Although the total number of company liquidations – where a liquidator is appointed to completely 'wind up' a business – increased by 14.6 in the second quarter, this was caused by a one-off event of 1,131 connected personal service companies (PSCs) slipping into liquidation due to changes to claimable expenses rules.
The actual underlying number, excluding the PSCs, saw total liquidations fall by 16.9 per cent on the previous quarter and by 3.5 per cent on the same period last year.
“This reflects the relatively stable period the economy is going through, with modest growth and low interest rates contributing to the statistics we see," said John Cullen of accountancy firm Menzies.

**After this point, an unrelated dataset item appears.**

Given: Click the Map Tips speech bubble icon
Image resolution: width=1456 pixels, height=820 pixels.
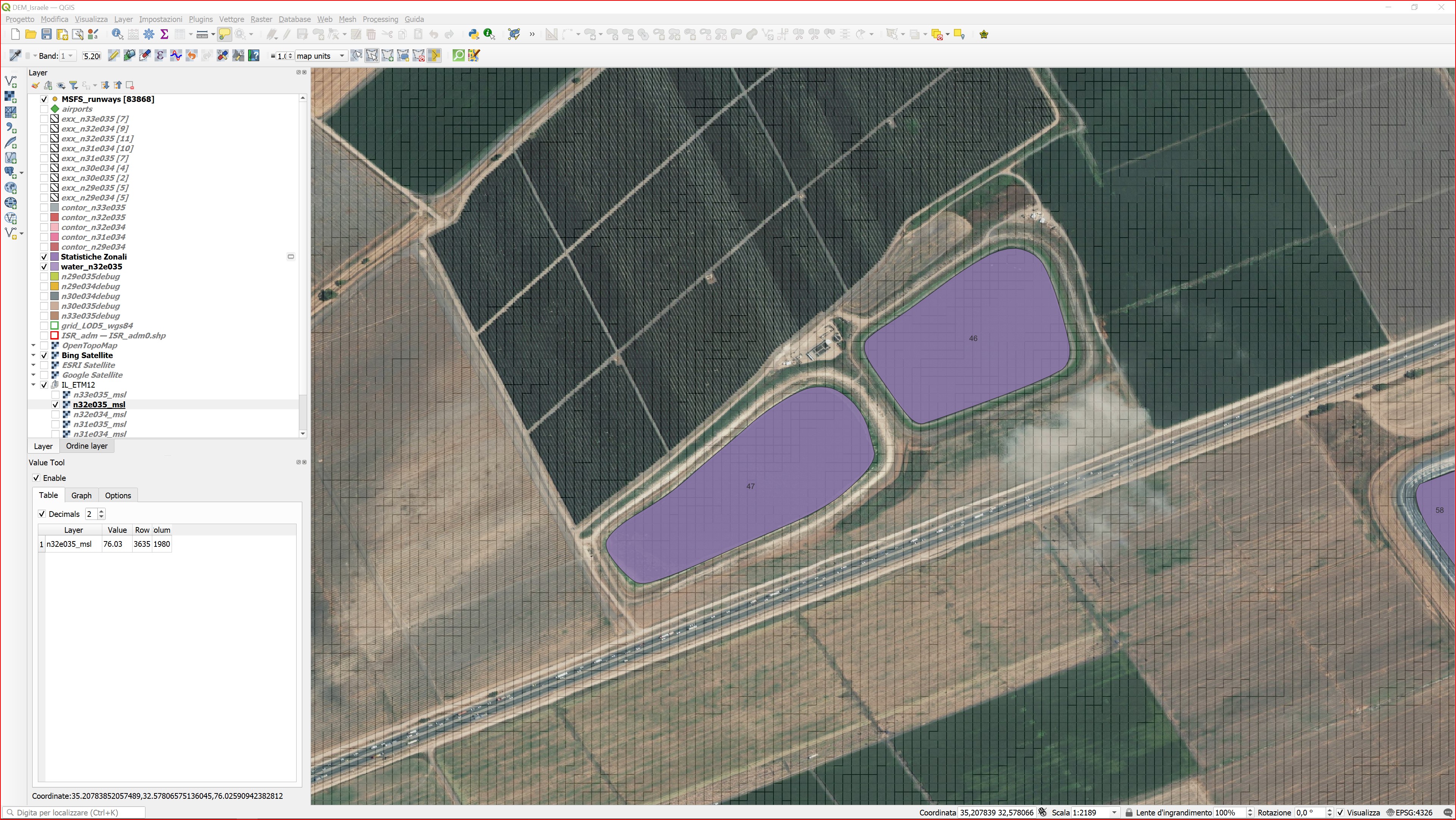Looking at the screenshot, I should [224, 34].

“Although the upward pressure on the interest rate has, for now, eased, at some point interest rate hikes will impact both businesses and individuals and the number of corporate insolvencies is expected to climb."
Including the PSC insolvencies, the administrative and support service sector saw the largest number of sinking companies, with 3,264.
But when the one-off effect of the PSCs was removed, the construction sector saw by far the most insolvencies with 2,615. This was a 2.3 per cent rise compared to the whole year of 2016.
"Pipelines for commercial projects are not as healthy as they were and the slump in construction generally is ensuring that the UK economy is not growing as fast as it could be," said Cullen.
The wholesale and retail trade along with repair of vehicles ranked below construction, followed by the accommodation and food sector and manufacturing.
The fewest insolvencies were in public administration and defence, with mining and quarrying, agriculture, forestry and fishing, electric and gas supply and water supply, sewerage and waste also ranking in the bottom five.